# Concerned About 1st Road Bike Size (Specialized Allez)



## yem_icculus (Jun 28, 2009)

Well, I went down to my local bike shop yesterday and bit the bullet on a 2009 Specialized Allez Triple. 










The bike shop is run by two dutch guys who don't seem to offer the best customer service in the world. Anyways, they convinced me to order a 54cm fame, as opposed to the 52cm. I'm about 5'6", with a 29" inseam, I seem to be on the low end for a 54cm frame. Standover height was OK, but I have a feeling I'm going to want to set the seat higher than my legs will allow. Should I have gone with the 52cm instead? I'm really concerned, and I know this bike isn't nearly as expensive as some of the ones people ride around here, but this is kind of a big purchase for me, and I don't want to mess it up.  Any opinions? FWIW, I could sit on the seat where they had it set on the 54cm and touch the ground with both my tippy-toes. Top tube length feels about right, too, so maybe I made the right decision? I never thought I'd be this worried over 2cm.


----------



## B15serv (Apr 27, 2008)

Take it back. Im 5'6 with a 30.5" inseam and I ride a 52cm size on my Scott Speedster, Scott CX and IRO Robroy. There is no reason at all they should have sold you that bike. Take it back and if you can just get your money back and go to a different shop. Tell them you didnt ride the bike btw. No offense meant to anybody but it seems that alot of the euro's that own bike shops are just super shady. Im sure its just a culture difference but over here we call it shady. When I was looking for my road bike and cross bike everybody told me that a 52cm or 50cm is what i need. A 54cm is crazy for your inseam and height.


----------



## yem_icculus (Jun 28, 2009)

Yeah, I think I'm going to call them on Monday and tell them I'd prefer a 52cm if it's not too late to switch. Honestly, I was expecting a lot better out of a family owned shop, I could've easily hopped online and bought a Tommasso Imola with a Carbon Fork and saved about $400 in the process. Instead, I decided to support a local business, and I feel like I'm not being given the attention and service you might expect.


----------



## Cory (Jan 29, 2004)

B15serv said:


> Take it back. Im 5'6 with a 30.5" inseam and I ride a 52cm size on my Scott Speedster, Scott CX and IRO Robroy. There is no reason at all they should have sold you that bike. Take it back and if you can just get your money back and go to a different shop. Tell them you didnt ride the bike btw. No offense meant to anybody but it seems that alot of the euro's that own bike shops are just super shady. Im sure its just a culture difference but over here we call it shady. When I was looking for my road bike and cross bike everybody told me that a 52cm or 50cm is what i need. A 54cm is crazy for your inseam and height.

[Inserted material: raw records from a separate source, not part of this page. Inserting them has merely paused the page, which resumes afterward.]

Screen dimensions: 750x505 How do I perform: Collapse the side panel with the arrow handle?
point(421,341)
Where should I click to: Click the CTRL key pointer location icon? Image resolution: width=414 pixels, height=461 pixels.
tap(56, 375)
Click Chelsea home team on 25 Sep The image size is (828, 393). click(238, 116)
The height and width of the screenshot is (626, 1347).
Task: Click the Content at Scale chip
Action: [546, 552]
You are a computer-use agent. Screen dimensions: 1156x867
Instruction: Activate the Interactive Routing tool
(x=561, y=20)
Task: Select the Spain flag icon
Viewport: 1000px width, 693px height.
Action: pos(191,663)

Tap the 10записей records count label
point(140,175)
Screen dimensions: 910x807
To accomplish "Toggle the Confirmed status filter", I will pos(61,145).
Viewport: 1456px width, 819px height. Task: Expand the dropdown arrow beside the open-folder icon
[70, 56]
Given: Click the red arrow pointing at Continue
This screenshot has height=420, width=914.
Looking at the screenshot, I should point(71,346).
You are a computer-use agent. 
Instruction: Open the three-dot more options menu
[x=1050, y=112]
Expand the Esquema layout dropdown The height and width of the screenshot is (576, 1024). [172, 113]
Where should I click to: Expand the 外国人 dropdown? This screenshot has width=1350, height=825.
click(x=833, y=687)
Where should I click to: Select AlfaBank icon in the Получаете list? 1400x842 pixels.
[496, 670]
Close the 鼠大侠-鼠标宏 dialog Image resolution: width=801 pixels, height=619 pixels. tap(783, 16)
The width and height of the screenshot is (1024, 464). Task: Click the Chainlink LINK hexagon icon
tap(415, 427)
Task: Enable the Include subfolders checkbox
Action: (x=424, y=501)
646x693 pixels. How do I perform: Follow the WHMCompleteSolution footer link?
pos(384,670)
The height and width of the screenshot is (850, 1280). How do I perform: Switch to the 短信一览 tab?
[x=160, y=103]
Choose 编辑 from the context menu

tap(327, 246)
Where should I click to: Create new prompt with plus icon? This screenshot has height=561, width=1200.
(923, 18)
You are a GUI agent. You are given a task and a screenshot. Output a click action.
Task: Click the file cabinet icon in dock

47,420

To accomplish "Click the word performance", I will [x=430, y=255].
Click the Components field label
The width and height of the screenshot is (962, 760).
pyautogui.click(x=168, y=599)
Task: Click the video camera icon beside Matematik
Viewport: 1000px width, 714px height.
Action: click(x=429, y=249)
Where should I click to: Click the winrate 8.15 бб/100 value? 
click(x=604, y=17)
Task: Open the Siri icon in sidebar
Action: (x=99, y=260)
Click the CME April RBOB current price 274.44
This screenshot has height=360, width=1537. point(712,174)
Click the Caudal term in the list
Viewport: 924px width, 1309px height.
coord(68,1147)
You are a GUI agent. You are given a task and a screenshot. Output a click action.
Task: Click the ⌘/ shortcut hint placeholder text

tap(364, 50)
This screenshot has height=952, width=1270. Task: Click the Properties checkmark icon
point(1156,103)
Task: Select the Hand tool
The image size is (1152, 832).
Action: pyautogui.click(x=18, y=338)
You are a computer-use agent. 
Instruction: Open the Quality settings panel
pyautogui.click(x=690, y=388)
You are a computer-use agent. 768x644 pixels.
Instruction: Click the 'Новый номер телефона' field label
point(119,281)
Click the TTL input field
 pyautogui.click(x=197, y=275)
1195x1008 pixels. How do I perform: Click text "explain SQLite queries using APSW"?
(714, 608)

 I'm not sure I agree with this. I can't make a direct comparison because I'm 10 inches taller than you are, but the last two bikes I bought, a new Atlantis and shop-demo Rambouillet from Rivendell, were 2 and 3 cm. larger than what I thought for years was my correct size. They're much more comfortable and fit me better than an old bike I loved and have ridden on several centuries.
The "super shady" comments are just xenophobia, I think. It's lame to assume that because a guy comes from Europe, he's going to sell you the wrong size bike on purpose. He's a businessman; he wants you to be happy and come back. In the last 15 years or so, there's been a trend in America to smaller and smaller frames, to the point that half the riders I see seem to be crammed onto something that doesn't fit them, seat posts sticking up like masts and the bars down around their shins. At least give the dealer a chance to explain, and don't assume he's automatically wrong. he may know more than you do.


----------



## shanabit (Jul 16, 2007)

Im 29" inseam and Im on a 52 here, 5'8''. I just put a longer stem on it (100) and it fits like a glove, 54 felt like I was hanging off a cliff here.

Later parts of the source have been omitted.